Provincial / State sides
- Years: Team / Apps / (Points)
- 1963–1971: Hawke's Bay / 77

International career
- Years: Team / Apps / (Points)
- 1970: New Zealand / 1 / (0)

Cricket information
- Batting: Left-handed
- Bowling: Right-arm offbreak

Domestic team information
- 1963/64–1973/74: Central Districts

Career statistics
| Competition | First-class | List A |
| Matches | 15 | 3 |
| Runs scored | 246 | 24 |
| Batting average | 12.94 | 24.00 |
| 100s/50s | 0/0 | 0/0 |
| Top score | 49 | 20* |
| Balls bowled | 2,477 | 120 |
| Wickets | 26 | 0 |
| Bowling average | 35.42 |  |
| 5 wickets in innings | 1 |  |
| 10 wickets in match | 0 |  |
| Best bowling | 6/115 |  |
| Catches/stumpings | 10/– | 1/– |
- Source: Cricinfo, 31 October 2020

= Blair Furlong =

New Zealand sportsman

Blair Donald Marie Furlong (born 10 March 1945) is a former New Zealand cricketer and rugby union player.

==Career==
===Rugby===

At just 18, one year out of Dannevirke High School, Furlong played for Hawke's Bay in their midweek match against the touring 1963 England side. It was an immensely strong Bay side at the time and the game against England was comfortably won.

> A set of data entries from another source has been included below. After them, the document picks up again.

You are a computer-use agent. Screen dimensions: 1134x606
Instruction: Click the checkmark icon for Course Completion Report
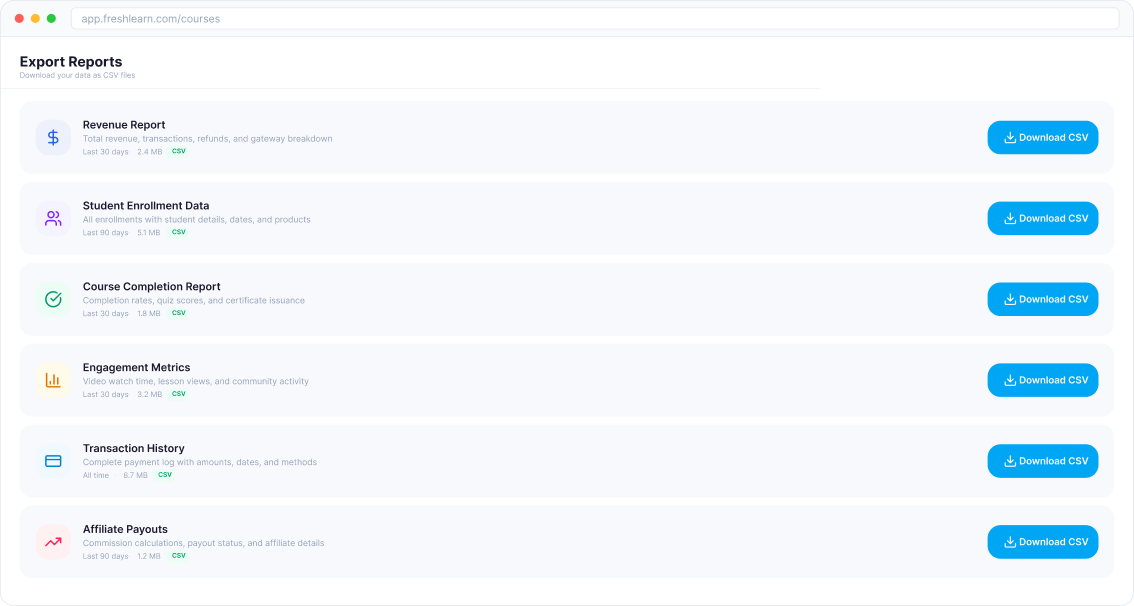click(53, 299)
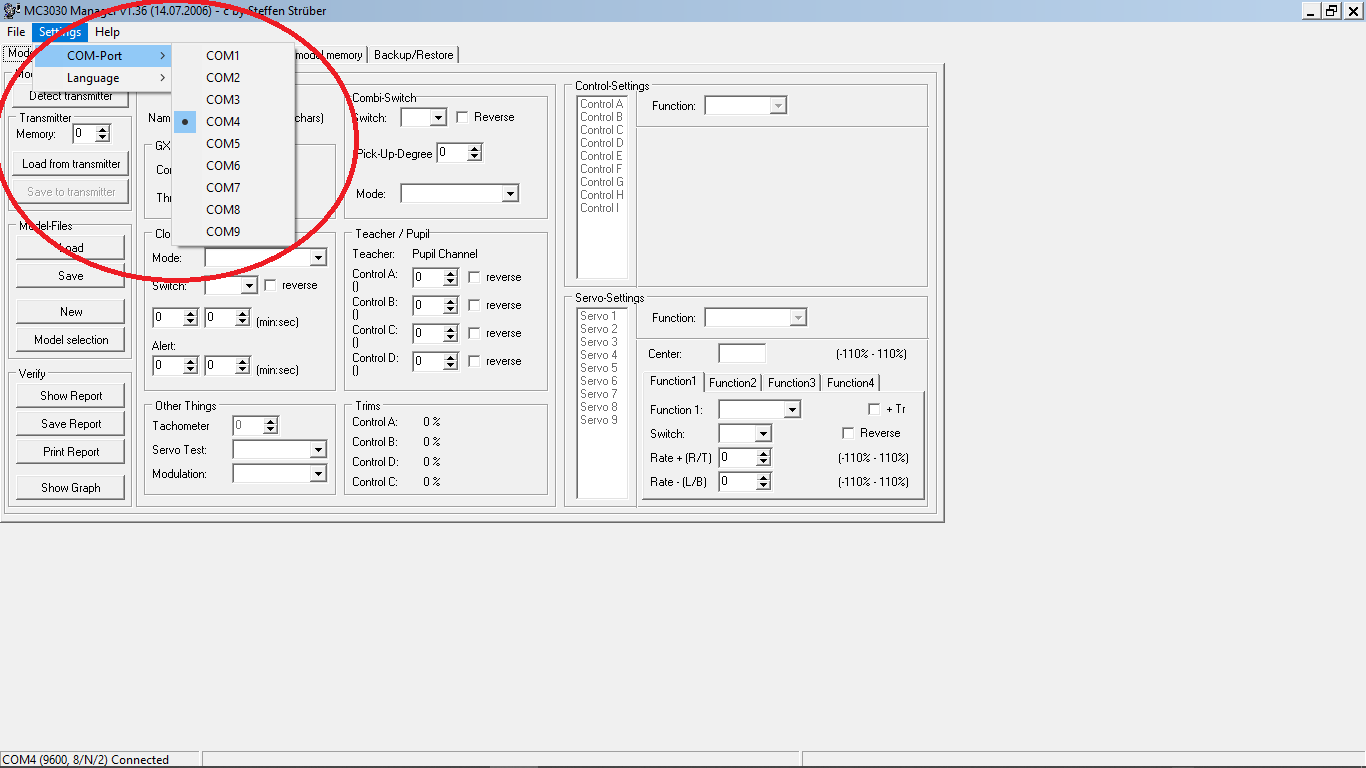Screen dimensions: 1366x768
Task: Click the servo Center input field
Action: click(x=742, y=354)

In the next three seasons Furlong, 1.83m and nearly 90 kg, briefly played for Wellington B in 1966 and Bay of Plenty early in 1967 Furlong midway through the 1967 season began what was the most effective period of his rugby career. This was as the first five in the Bay's golden Ranfurly Shield era which lasted until 1969.

Furlong became one of the Bay's mainstays in retaining the shield when Wellington strongly challenged at the end of the 1967 season. Furlong, who in 1963 had missed a late dropped goal against Auckland which would have meant an historic win, this time dropped the goal which gave the Bay a 12-all draw. Furlong is of Ngāti Porou and Ngāi Tahu descent. This plus his solid form for the Bay in 1967–69 made him a contender for the All Black side to tour South Africa in 1970.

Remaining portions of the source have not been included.